# PROVIDED TEXT
January 17, 2010

Oh Thai - how we love thee...


So, frequent readers of this blog will know that the hubs and I have an affinity for Thai, Asian, Japanese foods... the flavors are just our favorites.

I recently pulled back out all of my Weight Watchers Cookbooks (they were all in storage since our house is on the market).

Anywho - I forgot how much I loved the Take out Tonight Cookbook.

We made these a few weeks ago and they were so tasty and good- we decided these are a make again.

Thai Noodles with Chicken and Vegetables
1 cup serving
201 Calories, 3 fat, 2 fiber

1/4 pound rice stick noodles
1 tsp. canola oil
1 lb. boneless, skinless chicken breast
2 cloves minced garlic
1 tsp. fresh grated ginger
1 tsp. hot chili paste (we used chili flakes instead)
1/2 cup low sodium chicken broth
1/4 cup fresh lime juice
2 T light brown sugar
1/2 tsp. fish sauce
3 scallions sliced
1 cup fresh now peas trimmed
1 carrot cut in to matchstick thin strips
1/4 cup cilantro

1. place noodles in a large bowl of hot water and cover. Let the noodles stand until soft- about 10 minutes. Drain and transfer to a large bowl of cold water to rinse and set aside when drained.

[Stored entries]
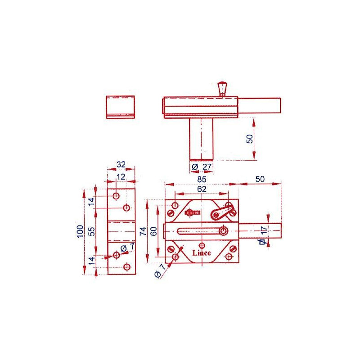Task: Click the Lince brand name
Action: [x=201, y=253]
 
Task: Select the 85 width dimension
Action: [x=201, y=179]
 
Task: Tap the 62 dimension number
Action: [x=202, y=189]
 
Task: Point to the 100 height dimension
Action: [x=80, y=231]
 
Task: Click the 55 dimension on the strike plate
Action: [x=91, y=231]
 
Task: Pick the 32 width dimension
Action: [x=121, y=164]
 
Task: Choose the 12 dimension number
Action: [x=121, y=176]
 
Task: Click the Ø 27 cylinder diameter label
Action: [x=202, y=166]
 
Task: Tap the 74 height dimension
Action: [x=143, y=231]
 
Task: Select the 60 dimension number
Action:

# STATED GOAL
Please extract the part of the Thai noodle post from "Anywho - I forgot" up to and including "a make again.", word for word.

# REPLY TO THE TASK
Anywho - I forgot how much I loved the Take out Tonight Cookbook.

We made these a few weeks ago and they were so tasty and good- we decided these are a make again.